公平理論(アダムス)では、自分の報酬を不公平と感じると公平を回復しようと行動を調整する。過大報酬を感じる場合、時間給では「量」を増やす(質より量で貢献を増やす)、出来高給では「質を高め量を抑える」(量を増やすと過払い感が増すため、品質向上で公平を図る)という方向に調整する。

  • ア(×):期待理論では、高い成果に対し低報酬しか得られなければ、報酬の誘意性(誘発性)や手段性に関する期待・主観確率はむしろ低下する。「高く見積もる」は逆で誤り。
  • イ(×):時間給で過大報酬を感じる従業員は公平回復のため生産量を「増やす」。
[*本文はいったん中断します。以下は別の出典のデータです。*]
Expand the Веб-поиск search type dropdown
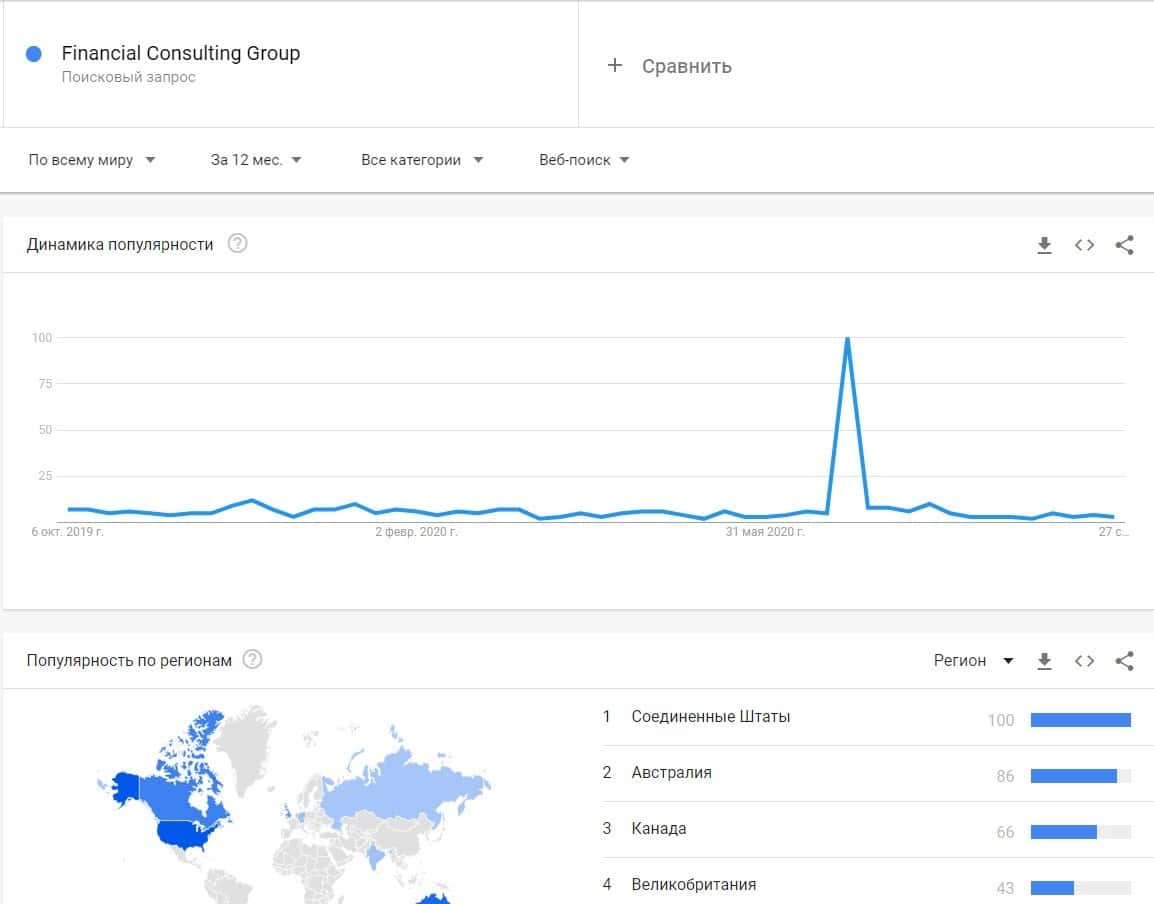Screen dimensions: 1154x904 click(584, 160)
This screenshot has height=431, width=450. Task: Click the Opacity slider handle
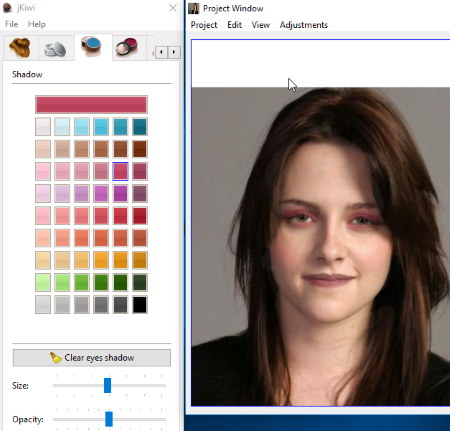109,419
「減らそうとする」は逆で誤り。
  • ウ(○):出来高給で過大報酬を感じる従業員は、量を増やすと過払い感が増すため生産量を低く抑え、品質を高めることで公平を回復しようとする。公平理論の説明として正しい。
  • エ(×):目標設定理論では目標設定への参加が常に高業績を生むとは限らず、研究結果は一貫しない。受容されれば与えられた目標でも同等の効果が得られるため、「参加した場合のほうが高い業績」と断定するのは適切でない。
  • オ(×):目標設定理論では困難な目標ほど高業績につながりやすいが、それは目標が受容され達成可能と認識される範囲においてである。無条件に「困難な目標を与えたほうが高業績」と言い切るのは不適切。なお本問では公平理論のウが最も適切な記述として正解とされる。